Signs Of The Times: 5 - When I Win The Lottery

There you are, standing in the queue after filling up with petrol, and you’re wondering why it’s taking so long. Ah! Someone has been doing their shopping in the little store there. You wouldn’t - it’s far too expensive. Come to that, the person filling up his plastic bags doesn’t look as though he could afford to waste money, either. At last! He’s finished! Oh no, he hasn’t! “Could I have two Sweepstake Scratch Cards, and a Lucky Lotto?” “That’ll be thirty pounds, please!” Your eyes widen.

On the way out, you pass this person, scratching away at the cards with a coin. No luck. The cards are either torn and thrown away, or left to lie where they are, a forlorn testament to the vanity of human wishes. Perhaps it’s just as well. If he’d won a substantial sum, he’d only have wasted it, wouldn’t he? On the other hand, if I won the Lottery...

You’ve played that game, haven’t you? (Shut up, you fundies at the back there! I won’t tell you again!) “If I won the Lottery, what would I do with the money?”

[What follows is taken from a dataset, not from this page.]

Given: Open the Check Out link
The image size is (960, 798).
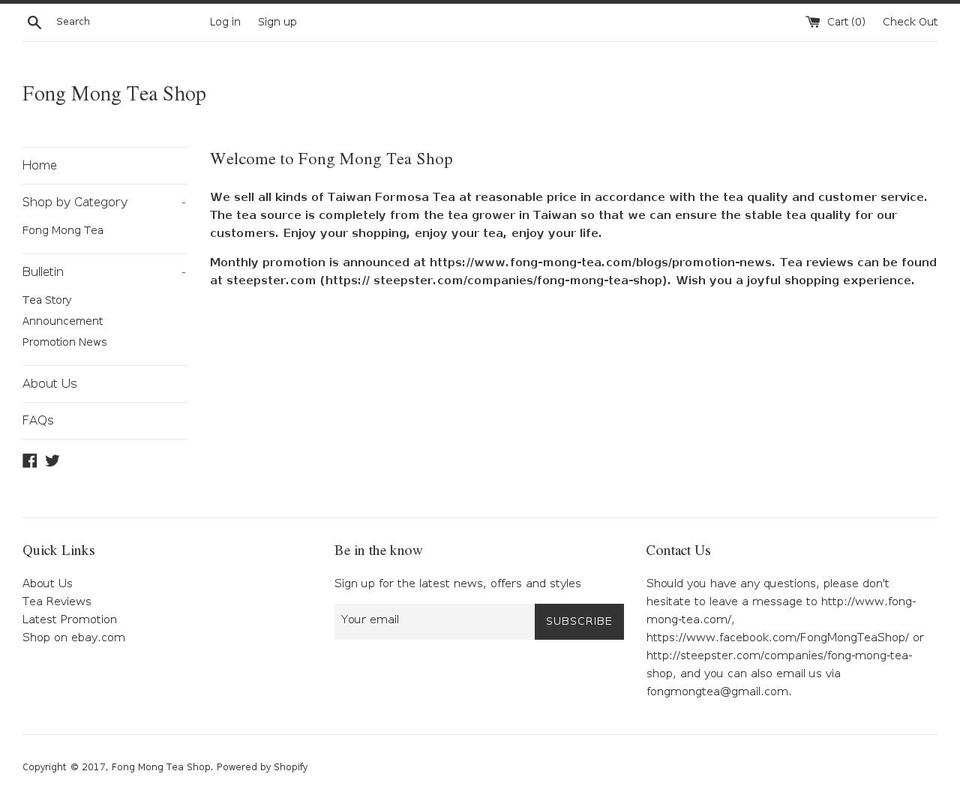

I wonder whether you’ve ever thought, as I have, “I know what I’d do: I’d start a new church! Build new, or refurbish an existing chapel, hire some really Reformed men and get everything going along biblical lines, make sure nobody comes in who isn’t sound and sensible. I’d have to be careful, though. I wouldn’t want anyone who disagrees with me, oops, I mean, with what the bible says, coming along and ruining it all, would I?”

What could possibly go wrong?

Still working our way through Mr Ritchie’s foreword (see previous entries), we find more helpful hints for “all who go forth with the Gospel, whatever the sphere may be”. Time and again he urges us to get a grip on the gospel in all its fullness, and to be men and women of the Word.

The whole Word of God is your textbook: the Gospel as set forth in type, history, parable, doctrine, text, and grouping, is all within your reach, and should be searched, studied, meditated on daily, not to be preached to others, but to feed, renew, edify, instruct, and refresh your own soul, and furnish you with all that you may require in the hour you are called upon to bear witness to or proclaim the Gospel … Only as you make the Word of God your daily companion, and gather the manna fresh from its pages for your own soul’s edification and strength, will you be able to bring out from your treasure “things new and old” (Matt. 15:32) for the blessing of others.

That’s just a little bit more than five minutes with “Daily Bread” followed by “Please Lord, help me get through everything I’ve got to do today”, isn’t it? Incidentally, hands up all those who spotted that the bible reference is wrong. That’s what it says here, but the words are elsewhere in the KJV. And what are these “things new and old”, in their context? No extra charge for this quick bible quiz.

After this our author has a short section entitled “Have confidence in the Gospel”. It begins well, as follows.

It is the power of God unto salvation, the Divinely chosen instrument He is using for the conversion of sinners. It needs no embellishment, it requires no garnishing: it is “the Gospel of God,” and it never fails in its object. The Holy Spirit has come to make it effectual.

But then, when I got to the end of this section, I stopped, and read the last sentence again. Here it is: what do you make of it?

All human arrangements must yield to Him, and in order to be free to go as and where He may lead (Acts 8:29), the servant of the Lord must be free from human fetters, under no church or committee control, free from the dominion of self-will and men-pleasing, in order to humbly, yet promptly, obey the Lord’s calls and the Spirit’s guidance.

All that on the basis of Acts 8.29? That’s stretching it a bit, isn’t it?

I’ve only been able to find a few, brief accounts of the life of John Ritchie, so far. Here is a short extract from one of them.

“From his writing it can be seen that John Ritchie was a man of strong convictions who did not hold back from stating them and putting them into practice. He might, like so many pioneers in the gospel, have been single minded and not as easy to work with as some would have liked, but no-one doubted his sincerity and the passion with which he held to his beliefs. The truths of the Scriptures were dear to him and compromise was a pathway which he never considered.” (My italics.) Well, nobody’s perfect. Still, see Psalm 133.

It’s no use speculating what Mr Ritchie would have done with his lottery winnings, had there been such a thing in his day. He would never even have dreamed of buying a ticket, would he?